The applicant maintained that his life would be at risk and that the Tribunal had not understood his mental state and that he could not practice Christianity. No issue concerning the applicant’s mental state was the subject of evidence or any claim before the Tribunal. A matter not raised before the Tribunal cannot give rise to any jurisdictional error.
It is apparent on the face of the Tribunal’s reasons that the Tribunal gave weight to the applicant’s claims and evidence and indeed, accepted much of the applicant’s evidence. There is no substance in the assertion that the Tribunal failed to conduct its task in accordance with the statutory regime, nor is there any basis on the material before the Court, to find that the Tribunal failed to afford the applicant procedural fairness in the conduct of the review.
━━━━
## TO DO
1/ According to the judgment passage on the Tribunal review, why can the applicant's point about his mental state not ground a jurisdictional error?
2/ Write what comes next in the judgment passage on the Tribunal review, picking up after its final sentence.
━━━━
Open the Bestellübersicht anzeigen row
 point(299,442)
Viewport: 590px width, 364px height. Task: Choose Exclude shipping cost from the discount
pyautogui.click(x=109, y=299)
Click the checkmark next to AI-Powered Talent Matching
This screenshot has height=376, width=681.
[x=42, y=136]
━━━━
## ANSWER LIST
1/ No issue about the applicant's mental state was the subject of evidence or of any claim before the Tribunal. A matter not raised before the Tribunal cannot give rise to a jurisdictional error.

2/
The Tribunal conducted a hearing in accordance with the statutory requirements and on the face of the material before the Court and in particular, the Tribunal’s reasons and summary of the evidence in relation to what occurred at the hearing, the Court is satisfied that the applicant had a real and meaningful hearing. The applicant’s submissions are in substance an invitation for this Court to engage in an impermissible merits review. This Court does not have power to make fresh findings of fact or to revisit the merits. Nothing said by the applicant from the bar table identified any jurisdictional error.
Consideration
Ground 1
Insofar as ground 1 raises an issue concerning the applicant’s mental state and capacity, that was not an issue before the Tribunal as earlier identified and accordingly, it is not a matter that could give rise to any jurisdictional error by the Tribunal. The broad assertion that the applicant did not have a real and meaningful hearing is not consistent on the face of the Tribunal’s reasons. On the material before the Court, the Tribunal complied with its obligations under s.425 of the Act and the applicant had a real and meaningful hearing.
Additional ground identified in the applicant’s affidavit
Mr Liu, solicitor for the first respondent, has also drawn the Court’s attention to paragraph 12 of the applicant’s affidavit in which it is asserted that:-
the AAT did not consider the social, spiritual and legal implication of the applicant converting to Christianity in Nepal.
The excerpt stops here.